В полемику с „Одесским вестником“ по поводу „Подростка“ вступил „Новороссийский телеграф“, анонимный обозреватель которого поместил очень сочувственный отзыв о романе в № 43 от 22 февраля 1875 г. Он не видит в новом романе Достоевского „поклепа на молодое поколение“, однако анализ образов Аркадия Долгорукого и особенно Версилова[279] и матери Подростка показывает, что в этом произведении он прежде всего усматривает обличительный роман на социальную тему, бичующий пороки высших классов общества.
Большинство критических откликов на первую часть романа, как враждебных, так и сочувственных, не удовлетворили Достоевского.
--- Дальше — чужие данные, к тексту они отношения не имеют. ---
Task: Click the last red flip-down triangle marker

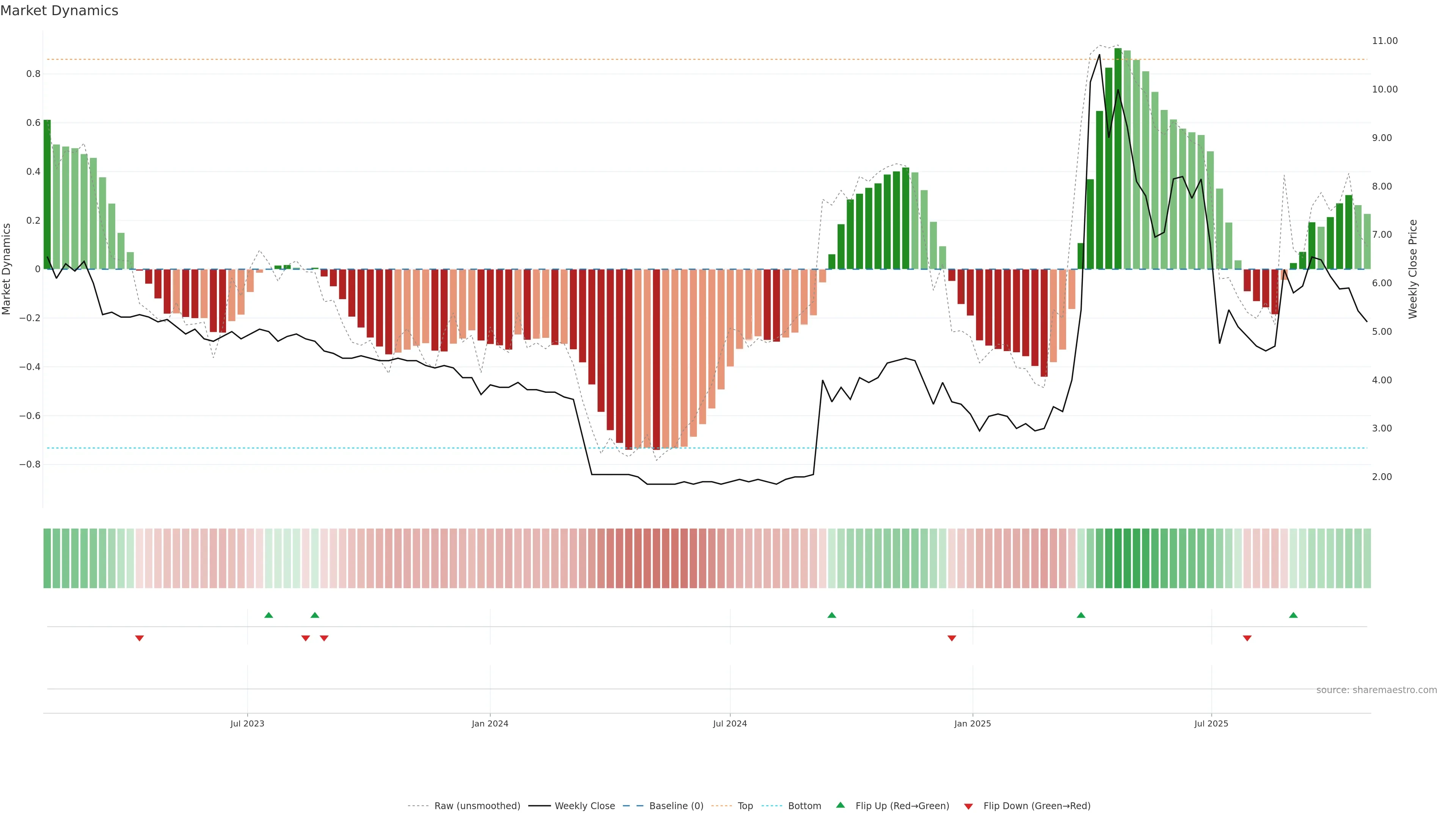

Он еще раз убедился в том, что современная критика не понимает его эстетических позиций. Писатель собирался ответить своим критикам и с этой целью 22 марта 1875 г. набросал программу будущего предисловия к роману (см.: XVI, 329–330). Здесь он возражает на некоторые их конкретные замечания. Таково, например, возражение Скабичевскому, упрекавшему Достоевского в натурализме: „Говорили, что я изображал гром настоящий, дождь настоящий, как на сцене. Где же? Неужели Раскольников, Ст(епан) Трофимович (главные герои моих романов) подают к этому толки?“. Другое возражение адресовано Герцо-Виноградскому: „Говорят, что Оля недостаточно объяснила, для чего она повесилась. Но я для глупцов не пишу“. Главные же упреки Авсеенко, Герцо-Виноградского и отчасти Скабичевского в искажении действительности, в выдуманности и фантастичности героев, в одностороннем изображении исключительно патологических, болезненных ситуаций Достоевский считает несостоятельными. Он утверждает, наоборот, что именно он в отличие от Толстого, Гончарова и других „талантливых писателей наших“, изображавших жизнь „средне-высшего круга“, то есть „жизнь исключений“, показывает „жизнь общего правила“. И еще один упрек критики, упрек в исключительном внимании ко всему больному и уродливому, вызывает резкое возражение Достоевского. „Подполье, подполье, поэт подполья, — фельетонисты повторяли это как нечто унизительное для меня. Дурачки, это моя слава, ибо тут правда“ (XVI, 330).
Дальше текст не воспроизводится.